From the data below, set down exactly the lines between the one holding "The height and width of the screenshot is (700, 1600)." and the one holding "Viewport: 994px width, 650px height.", inclusive, and no others.

===== The data

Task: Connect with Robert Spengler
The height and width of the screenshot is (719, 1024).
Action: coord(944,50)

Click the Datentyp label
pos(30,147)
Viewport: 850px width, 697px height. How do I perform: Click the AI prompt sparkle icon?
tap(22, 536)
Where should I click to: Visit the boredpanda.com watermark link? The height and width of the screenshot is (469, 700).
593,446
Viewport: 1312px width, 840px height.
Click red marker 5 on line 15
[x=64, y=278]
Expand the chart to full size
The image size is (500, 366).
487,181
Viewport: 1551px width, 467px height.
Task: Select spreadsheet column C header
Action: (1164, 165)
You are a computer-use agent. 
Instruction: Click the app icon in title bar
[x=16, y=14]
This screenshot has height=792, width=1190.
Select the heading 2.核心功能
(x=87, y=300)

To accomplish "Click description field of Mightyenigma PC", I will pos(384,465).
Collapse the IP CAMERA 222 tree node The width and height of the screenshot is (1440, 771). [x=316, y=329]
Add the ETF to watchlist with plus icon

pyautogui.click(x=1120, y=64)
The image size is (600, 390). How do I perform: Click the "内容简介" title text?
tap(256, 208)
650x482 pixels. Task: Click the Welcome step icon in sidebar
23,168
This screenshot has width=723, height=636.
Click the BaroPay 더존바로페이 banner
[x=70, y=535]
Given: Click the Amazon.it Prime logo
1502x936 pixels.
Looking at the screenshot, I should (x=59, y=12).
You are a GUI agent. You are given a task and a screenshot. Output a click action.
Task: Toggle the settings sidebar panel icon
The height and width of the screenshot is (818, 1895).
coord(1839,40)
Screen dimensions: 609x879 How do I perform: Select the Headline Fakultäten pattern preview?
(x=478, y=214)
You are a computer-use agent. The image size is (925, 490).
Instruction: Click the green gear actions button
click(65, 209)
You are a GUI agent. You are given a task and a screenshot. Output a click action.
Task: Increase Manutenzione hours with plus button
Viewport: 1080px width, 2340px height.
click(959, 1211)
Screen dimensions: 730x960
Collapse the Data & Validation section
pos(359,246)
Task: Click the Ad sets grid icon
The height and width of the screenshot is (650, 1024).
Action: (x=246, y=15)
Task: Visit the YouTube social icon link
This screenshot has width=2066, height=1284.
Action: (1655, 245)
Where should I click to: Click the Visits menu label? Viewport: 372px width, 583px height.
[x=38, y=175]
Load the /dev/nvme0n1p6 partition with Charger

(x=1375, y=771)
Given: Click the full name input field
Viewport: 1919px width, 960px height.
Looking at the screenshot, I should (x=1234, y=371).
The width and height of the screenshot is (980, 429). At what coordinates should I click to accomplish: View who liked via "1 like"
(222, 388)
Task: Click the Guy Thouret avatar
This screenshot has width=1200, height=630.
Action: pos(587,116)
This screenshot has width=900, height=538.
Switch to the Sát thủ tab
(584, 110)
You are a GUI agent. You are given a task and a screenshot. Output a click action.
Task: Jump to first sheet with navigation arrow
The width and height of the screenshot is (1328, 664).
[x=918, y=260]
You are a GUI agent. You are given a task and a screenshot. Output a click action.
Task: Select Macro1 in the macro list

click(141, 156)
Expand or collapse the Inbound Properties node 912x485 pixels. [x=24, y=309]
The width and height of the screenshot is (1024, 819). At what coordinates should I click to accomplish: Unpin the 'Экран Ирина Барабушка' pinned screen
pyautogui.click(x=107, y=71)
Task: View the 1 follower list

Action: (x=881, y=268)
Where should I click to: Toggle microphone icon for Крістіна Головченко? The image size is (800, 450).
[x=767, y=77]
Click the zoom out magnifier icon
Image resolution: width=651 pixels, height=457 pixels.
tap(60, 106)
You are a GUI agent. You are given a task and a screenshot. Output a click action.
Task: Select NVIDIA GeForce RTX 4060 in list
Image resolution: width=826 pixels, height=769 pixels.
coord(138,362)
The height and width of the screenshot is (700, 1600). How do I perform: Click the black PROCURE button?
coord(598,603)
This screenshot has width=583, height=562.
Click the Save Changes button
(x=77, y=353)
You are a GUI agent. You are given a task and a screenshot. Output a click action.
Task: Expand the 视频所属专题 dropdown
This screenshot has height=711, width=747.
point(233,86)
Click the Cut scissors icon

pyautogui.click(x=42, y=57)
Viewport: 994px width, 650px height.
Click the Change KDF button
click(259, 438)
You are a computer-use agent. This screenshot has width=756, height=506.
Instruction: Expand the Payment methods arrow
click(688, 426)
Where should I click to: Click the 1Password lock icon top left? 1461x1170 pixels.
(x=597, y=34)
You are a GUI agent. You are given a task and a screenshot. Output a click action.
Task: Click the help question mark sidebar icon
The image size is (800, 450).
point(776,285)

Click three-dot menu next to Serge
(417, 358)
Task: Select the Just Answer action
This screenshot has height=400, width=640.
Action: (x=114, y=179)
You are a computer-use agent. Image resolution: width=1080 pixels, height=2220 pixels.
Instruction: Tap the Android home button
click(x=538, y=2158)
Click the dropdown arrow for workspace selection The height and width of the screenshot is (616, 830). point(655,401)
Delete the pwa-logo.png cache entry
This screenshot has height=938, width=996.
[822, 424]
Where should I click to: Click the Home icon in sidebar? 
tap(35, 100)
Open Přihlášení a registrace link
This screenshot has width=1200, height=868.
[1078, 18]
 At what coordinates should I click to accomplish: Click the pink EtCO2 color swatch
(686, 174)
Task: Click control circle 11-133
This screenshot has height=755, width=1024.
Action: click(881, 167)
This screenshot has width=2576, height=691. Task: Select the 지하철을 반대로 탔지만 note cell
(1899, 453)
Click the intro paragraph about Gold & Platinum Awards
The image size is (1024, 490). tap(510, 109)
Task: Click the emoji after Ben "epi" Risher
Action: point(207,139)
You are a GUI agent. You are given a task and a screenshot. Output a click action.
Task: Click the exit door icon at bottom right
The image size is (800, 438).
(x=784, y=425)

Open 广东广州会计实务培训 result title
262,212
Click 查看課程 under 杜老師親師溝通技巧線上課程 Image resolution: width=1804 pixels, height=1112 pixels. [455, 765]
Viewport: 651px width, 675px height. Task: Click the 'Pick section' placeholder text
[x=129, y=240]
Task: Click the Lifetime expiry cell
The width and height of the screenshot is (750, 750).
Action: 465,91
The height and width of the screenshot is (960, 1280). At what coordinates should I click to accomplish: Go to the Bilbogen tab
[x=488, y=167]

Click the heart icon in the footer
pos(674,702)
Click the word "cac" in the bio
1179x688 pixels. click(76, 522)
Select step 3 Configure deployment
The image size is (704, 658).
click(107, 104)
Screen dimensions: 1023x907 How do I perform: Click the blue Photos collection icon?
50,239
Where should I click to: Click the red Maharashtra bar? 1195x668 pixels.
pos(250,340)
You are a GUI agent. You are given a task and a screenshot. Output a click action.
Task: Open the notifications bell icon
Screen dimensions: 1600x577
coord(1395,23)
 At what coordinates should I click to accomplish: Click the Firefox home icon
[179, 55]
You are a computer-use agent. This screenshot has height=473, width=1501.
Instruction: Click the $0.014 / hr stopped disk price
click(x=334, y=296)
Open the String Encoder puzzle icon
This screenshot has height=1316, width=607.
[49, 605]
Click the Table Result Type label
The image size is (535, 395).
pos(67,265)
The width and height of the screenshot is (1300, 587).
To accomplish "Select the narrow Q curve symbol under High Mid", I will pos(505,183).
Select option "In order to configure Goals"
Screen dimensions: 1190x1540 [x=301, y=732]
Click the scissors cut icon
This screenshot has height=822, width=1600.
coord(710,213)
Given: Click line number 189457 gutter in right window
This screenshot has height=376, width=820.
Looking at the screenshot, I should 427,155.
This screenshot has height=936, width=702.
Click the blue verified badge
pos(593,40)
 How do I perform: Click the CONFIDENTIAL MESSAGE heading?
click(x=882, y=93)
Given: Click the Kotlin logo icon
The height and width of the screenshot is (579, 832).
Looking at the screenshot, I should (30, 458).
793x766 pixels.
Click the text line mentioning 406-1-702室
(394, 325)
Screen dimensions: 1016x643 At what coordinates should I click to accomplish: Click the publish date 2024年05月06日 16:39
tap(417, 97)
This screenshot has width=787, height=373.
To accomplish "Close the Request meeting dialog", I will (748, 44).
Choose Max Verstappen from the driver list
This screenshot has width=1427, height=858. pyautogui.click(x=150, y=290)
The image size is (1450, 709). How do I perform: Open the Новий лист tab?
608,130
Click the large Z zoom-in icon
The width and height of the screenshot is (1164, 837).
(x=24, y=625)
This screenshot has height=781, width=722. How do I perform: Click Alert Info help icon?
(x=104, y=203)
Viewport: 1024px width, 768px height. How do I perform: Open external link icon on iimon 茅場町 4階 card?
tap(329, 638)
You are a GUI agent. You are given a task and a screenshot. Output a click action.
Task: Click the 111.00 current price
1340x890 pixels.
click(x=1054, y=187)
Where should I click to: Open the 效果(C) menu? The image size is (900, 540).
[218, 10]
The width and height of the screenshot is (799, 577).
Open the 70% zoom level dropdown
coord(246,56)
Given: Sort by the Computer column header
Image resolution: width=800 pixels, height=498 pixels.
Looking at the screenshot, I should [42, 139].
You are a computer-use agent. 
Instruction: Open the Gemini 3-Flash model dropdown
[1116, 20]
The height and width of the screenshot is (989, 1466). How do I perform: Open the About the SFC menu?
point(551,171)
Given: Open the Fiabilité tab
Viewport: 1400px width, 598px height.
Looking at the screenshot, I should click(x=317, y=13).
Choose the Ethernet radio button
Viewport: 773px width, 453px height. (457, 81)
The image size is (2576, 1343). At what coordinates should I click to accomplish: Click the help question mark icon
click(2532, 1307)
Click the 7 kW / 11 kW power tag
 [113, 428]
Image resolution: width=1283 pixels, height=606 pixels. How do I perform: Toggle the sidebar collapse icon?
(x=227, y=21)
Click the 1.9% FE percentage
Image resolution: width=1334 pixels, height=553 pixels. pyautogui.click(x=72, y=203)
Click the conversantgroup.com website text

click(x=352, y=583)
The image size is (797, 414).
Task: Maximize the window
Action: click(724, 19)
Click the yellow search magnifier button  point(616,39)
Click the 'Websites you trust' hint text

==========

**Written response**
The height and width of the screenshot is (700, 1600). How do I perform: Click the black PROCURE button?
coord(598,603)
This screenshot has width=583, height=562.
Click the Save Changes button
(x=77, y=353)
You are a GUI agent. You are given a task and a screenshot. Output a click action.
Task: Expand the 视频所属专题 dropdown
This screenshot has height=711, width=747.
point(233,86)
Click the Cut scissors icon

pyautogui.click(x=42, y=57)
Viewport: 994px width, 650px height.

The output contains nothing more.